What he finally mined—the lone nugget—came from a headache-inducing monitor of a hallway conversation that he could only halfway hear. It was a maddening thing, like listening to a loud conversation. taking place in an adjacent room where you hear isolated audible phrases but can't make out the overall conversation. A man and woman, not Hilliard, were speaking discursively and a third voice shouted something about a weapon. The word perked up his ears. The chatter moved away from the microphone, and he rewound the tape and listened to it again, not on the tiny earpiece but at full volume on playback, and he was able to discern "…got some more…(INAUDIBLE) how many or anything but it's the same weapon. Estimate the thing has a range of one and three quarter miles and he…" (INAUDIBLE.)

He was too excited to listen further. He turned the engine on, rolled up his windows, and headed back toward the station. He'd gone a couple of blocks—he was very nauseated—and he felt as if his sinuses were so stopped up his head would explode. That was the thought Trask would remember thinking when he saw…someone's…head…explode!
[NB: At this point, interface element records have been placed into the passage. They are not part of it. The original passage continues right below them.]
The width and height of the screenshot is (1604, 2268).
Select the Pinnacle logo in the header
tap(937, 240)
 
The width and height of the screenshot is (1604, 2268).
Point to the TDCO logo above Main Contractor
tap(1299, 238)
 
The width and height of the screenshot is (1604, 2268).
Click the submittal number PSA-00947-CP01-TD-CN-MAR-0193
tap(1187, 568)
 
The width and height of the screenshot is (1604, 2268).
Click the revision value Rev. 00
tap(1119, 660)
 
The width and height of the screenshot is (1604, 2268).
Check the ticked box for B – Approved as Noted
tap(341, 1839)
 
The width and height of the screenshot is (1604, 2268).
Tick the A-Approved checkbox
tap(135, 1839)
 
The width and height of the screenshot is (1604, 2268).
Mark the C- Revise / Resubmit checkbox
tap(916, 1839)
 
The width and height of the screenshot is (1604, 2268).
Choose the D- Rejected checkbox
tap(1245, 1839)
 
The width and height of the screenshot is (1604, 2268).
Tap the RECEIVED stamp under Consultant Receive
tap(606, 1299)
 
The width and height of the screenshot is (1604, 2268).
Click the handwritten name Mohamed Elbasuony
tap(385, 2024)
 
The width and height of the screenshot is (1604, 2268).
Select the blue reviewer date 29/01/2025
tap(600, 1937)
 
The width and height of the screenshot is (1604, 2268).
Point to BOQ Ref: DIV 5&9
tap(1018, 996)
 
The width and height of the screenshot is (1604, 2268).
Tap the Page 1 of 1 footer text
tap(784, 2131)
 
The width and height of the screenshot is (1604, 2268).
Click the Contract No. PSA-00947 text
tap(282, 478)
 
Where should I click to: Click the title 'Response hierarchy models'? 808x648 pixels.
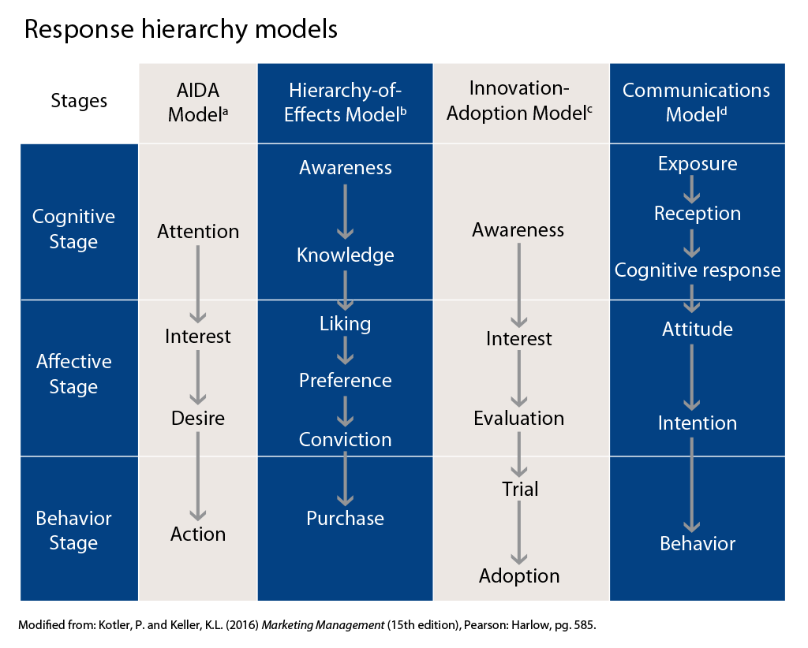coord(181,30)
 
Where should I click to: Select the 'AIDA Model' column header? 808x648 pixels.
coord(198,102)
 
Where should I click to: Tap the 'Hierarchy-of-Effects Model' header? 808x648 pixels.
coord(346,102)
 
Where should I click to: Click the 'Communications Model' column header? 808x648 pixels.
coord(697,102)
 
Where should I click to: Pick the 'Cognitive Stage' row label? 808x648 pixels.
coord(73,229)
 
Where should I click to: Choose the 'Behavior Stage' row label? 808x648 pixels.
coord(73,531)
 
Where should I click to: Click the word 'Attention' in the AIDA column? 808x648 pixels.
coord(198,232)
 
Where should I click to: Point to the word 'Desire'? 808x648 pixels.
coord(198,418)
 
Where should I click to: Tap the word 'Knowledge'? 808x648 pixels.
coord(346,255)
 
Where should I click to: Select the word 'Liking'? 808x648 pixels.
coord(346,323)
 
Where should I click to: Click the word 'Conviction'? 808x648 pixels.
coord(346,439)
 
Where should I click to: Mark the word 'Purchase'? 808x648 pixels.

Had he fallen into some terrible time-warp daymare brought out by his worsening flu? The gorge rose in him and he barely got the driver's-side door open in time. There were car horns, trucks honking, and a cab nearly clipped him as he swung to the curb and lurched out onto the sidewalk to be sick again. People were going ape shit. Across the street, they were already converging around a man's headless torso.